We have learned from experience that countries without an efficient testing plan allowed the virus to spread, unseen and unchecked, increasing the burden on hospitals and making other mitigation measures more difficult. Without accessible testing, the strategy that helped other countries (successful ones) break the chain of transmission — swiftly identifying people with the virus, isolating them and tracing their contacts — stood little chance.

The next vital link in the surveillance chain is routine, widespread genomic sequencing. This kind of surveillance helps experts keep tabs on how a pathogen is mutating and how new variants are spreading. This requires coordinated efforts between the private and government sectors in each country so that it can be done in an accurate and timely manner since time is an essential factor in curbing transmission.”

  • Is a universal COVID vaccine for all variants likely?

“A universal COVID-19 vaccine is definitely the way forward in the long run.

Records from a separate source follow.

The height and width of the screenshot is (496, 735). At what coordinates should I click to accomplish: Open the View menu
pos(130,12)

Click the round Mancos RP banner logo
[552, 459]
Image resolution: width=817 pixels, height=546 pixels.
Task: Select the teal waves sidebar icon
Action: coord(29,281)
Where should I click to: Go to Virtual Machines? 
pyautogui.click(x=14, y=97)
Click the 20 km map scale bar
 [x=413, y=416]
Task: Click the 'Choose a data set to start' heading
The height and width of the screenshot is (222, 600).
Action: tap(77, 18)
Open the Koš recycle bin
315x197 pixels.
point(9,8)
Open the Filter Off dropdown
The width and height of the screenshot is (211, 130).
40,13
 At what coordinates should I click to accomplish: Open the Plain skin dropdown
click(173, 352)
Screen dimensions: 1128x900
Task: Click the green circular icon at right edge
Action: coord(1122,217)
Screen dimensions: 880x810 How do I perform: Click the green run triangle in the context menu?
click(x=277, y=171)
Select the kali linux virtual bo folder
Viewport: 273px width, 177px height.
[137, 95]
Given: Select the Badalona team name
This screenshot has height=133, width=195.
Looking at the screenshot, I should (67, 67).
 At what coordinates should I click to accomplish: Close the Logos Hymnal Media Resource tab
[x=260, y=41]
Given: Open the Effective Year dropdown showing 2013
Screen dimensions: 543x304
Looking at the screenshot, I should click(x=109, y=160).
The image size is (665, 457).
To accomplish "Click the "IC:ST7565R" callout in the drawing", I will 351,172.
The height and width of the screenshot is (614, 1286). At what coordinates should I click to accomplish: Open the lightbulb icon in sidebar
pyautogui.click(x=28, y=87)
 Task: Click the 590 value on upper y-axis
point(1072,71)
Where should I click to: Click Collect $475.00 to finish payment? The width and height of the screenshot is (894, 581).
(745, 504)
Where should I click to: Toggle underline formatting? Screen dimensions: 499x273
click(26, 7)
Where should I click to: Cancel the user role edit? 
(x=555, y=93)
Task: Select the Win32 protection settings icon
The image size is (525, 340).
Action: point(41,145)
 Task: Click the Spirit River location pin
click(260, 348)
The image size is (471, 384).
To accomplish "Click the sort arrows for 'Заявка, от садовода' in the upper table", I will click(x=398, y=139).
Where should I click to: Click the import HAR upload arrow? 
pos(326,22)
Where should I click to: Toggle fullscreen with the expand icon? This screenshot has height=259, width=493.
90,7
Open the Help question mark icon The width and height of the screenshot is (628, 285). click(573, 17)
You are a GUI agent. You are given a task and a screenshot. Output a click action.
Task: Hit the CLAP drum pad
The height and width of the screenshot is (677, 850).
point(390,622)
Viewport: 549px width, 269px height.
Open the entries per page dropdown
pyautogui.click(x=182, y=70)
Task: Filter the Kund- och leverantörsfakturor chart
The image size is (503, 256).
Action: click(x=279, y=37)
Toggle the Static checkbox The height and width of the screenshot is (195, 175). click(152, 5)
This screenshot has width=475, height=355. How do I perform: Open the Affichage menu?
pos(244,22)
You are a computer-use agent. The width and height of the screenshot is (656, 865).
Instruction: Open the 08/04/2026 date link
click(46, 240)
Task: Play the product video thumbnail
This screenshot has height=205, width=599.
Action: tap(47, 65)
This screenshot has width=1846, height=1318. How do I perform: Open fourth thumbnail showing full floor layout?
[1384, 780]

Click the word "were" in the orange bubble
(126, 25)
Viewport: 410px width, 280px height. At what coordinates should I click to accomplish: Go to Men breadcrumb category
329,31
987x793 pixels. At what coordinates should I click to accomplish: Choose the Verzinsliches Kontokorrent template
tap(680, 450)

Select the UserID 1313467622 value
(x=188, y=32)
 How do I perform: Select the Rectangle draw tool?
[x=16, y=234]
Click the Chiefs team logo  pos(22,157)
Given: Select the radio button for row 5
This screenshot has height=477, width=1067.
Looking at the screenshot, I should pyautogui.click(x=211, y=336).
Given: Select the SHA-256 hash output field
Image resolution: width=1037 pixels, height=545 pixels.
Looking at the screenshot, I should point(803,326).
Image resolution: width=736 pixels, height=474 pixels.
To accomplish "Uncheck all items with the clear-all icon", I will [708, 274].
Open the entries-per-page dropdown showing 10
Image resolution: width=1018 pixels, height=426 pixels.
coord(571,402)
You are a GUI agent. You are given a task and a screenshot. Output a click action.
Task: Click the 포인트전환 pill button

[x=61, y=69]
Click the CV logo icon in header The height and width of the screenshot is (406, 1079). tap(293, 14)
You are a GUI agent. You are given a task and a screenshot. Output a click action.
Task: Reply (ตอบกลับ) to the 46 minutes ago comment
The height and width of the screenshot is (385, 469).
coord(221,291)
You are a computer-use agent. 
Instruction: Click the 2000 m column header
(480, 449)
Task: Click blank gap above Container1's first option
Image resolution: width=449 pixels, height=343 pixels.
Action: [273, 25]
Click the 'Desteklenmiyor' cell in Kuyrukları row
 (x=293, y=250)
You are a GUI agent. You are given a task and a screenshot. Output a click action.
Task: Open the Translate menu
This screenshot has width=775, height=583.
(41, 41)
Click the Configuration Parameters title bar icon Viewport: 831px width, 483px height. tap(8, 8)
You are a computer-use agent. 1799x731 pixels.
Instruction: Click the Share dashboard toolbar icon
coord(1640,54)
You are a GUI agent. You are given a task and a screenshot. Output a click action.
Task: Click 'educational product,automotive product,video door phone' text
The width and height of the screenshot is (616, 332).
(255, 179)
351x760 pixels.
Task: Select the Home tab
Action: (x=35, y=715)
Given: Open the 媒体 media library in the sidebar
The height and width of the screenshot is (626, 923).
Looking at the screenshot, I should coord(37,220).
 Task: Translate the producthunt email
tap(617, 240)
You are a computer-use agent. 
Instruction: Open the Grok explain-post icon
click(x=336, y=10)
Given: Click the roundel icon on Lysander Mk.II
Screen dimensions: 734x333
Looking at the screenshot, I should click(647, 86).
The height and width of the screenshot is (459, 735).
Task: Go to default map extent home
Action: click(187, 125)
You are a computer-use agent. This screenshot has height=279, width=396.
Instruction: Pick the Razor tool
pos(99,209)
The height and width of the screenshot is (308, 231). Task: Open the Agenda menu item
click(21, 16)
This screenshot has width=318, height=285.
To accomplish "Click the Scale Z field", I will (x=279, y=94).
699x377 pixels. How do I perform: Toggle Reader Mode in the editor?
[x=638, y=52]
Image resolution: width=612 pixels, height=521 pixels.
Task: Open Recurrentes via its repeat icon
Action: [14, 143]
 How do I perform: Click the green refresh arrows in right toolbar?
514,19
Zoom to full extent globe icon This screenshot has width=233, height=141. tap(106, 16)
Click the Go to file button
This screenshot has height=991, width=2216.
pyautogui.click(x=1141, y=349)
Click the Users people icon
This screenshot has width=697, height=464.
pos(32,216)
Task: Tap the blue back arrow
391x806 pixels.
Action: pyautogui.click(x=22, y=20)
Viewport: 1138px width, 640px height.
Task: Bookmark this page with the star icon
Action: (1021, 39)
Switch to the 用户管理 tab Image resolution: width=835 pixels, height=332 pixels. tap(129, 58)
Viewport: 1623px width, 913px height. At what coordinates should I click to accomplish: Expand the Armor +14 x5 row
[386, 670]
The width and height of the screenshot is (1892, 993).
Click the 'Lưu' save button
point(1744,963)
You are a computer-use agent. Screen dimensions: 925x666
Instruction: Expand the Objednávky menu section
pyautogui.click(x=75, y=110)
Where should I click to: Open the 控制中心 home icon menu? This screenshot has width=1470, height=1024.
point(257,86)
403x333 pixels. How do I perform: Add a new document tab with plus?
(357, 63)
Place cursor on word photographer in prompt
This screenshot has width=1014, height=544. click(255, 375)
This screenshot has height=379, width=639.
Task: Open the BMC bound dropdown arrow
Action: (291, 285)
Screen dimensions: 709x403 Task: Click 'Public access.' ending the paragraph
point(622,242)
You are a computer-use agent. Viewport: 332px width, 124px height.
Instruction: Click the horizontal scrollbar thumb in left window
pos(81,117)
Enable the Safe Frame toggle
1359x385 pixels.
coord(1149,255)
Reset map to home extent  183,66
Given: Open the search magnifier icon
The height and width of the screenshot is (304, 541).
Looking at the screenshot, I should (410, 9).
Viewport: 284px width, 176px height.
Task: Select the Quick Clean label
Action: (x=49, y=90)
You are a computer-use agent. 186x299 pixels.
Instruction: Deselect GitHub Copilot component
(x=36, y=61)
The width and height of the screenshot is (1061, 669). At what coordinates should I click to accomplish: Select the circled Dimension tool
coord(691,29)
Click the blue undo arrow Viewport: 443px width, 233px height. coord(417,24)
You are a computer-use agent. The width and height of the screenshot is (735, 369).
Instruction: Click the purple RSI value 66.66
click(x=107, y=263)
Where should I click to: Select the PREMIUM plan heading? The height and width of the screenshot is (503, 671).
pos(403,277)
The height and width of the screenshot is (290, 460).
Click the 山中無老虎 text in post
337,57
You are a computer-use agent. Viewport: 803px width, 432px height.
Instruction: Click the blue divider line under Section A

To counter future coronavirus outbreaks, the global scientific and medical research community should focus a major effort now on three goals: characterising the range of coronavirus genetic diversity in multiple animal species; better understanding coronavirus disease pathogenesis in laboratory animal models and people; and applying this knowledge to the development of long-lasting, broadly protective coronavirus vaccines.

One such effort is the recent announcement from the US Army of the successful trials of a pan coronavirus vaccine, named SpFN, for Spike Ferritin Nanoparticle, which has shown promise in non-human primate trials. Early human trials are currently underway with results expected soon. The vaccine is designed on a new platform called “self-assembling protein nanoparticle.”

Unlike most currently available vaccines, which use mRNA to trigger the immune system, this shot would work by injecting a molecule that looks a little like a 24-faced football. Each face of the “ball” would carry a bit of the spike protein that can trigger the body to mount a protective immune response.

This allows scientists to attach the spikes of multiple coronavirus strains on different faces of the “ball,” so the body could protect against several variants at once, instead of having to take a separate dose for each variant. According to a study published in the peer-reviewed journal Science Translational Medicine, SpFN protected non-human primates from disease caused by the original variant of the COVID-19 coronavirus. Two doses given 28 days apart also triggered strong immune responses against Alpha, Beta, Gamma, and Delta variants. This really looks promising!”